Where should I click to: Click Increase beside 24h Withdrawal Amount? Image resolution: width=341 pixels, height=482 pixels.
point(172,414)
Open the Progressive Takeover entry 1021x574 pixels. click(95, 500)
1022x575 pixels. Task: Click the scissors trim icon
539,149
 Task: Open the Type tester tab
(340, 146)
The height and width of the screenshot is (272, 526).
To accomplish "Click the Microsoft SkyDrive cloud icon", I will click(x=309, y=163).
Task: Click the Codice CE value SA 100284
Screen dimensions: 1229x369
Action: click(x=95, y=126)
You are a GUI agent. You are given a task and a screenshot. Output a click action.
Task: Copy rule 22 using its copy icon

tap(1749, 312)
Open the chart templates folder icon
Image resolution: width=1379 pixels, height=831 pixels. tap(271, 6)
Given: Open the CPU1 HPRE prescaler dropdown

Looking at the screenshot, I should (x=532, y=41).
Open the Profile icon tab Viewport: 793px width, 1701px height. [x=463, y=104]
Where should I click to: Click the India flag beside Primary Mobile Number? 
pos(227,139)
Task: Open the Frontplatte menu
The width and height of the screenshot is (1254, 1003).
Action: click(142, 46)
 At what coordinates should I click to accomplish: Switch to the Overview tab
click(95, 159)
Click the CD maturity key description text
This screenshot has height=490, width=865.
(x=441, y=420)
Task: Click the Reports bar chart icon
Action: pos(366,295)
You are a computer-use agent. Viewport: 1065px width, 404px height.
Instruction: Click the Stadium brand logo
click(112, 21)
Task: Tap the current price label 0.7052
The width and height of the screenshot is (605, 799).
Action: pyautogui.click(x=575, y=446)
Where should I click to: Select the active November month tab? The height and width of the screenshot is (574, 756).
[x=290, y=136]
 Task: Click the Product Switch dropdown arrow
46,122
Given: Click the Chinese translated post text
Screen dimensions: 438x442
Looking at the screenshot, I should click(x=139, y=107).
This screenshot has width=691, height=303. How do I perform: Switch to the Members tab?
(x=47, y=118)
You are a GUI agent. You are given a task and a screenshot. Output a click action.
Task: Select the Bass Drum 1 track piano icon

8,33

=====

ACTIVITY:
Could you return the lines in the entries above that contain "Viewport"?

EXERCISE OUTPUT:
Open the Profile icon tab Viewport: 793px width, 1701px height. [x=463, y=104]
You are a computer-use agent. Viewport: 1065px width, 404px height.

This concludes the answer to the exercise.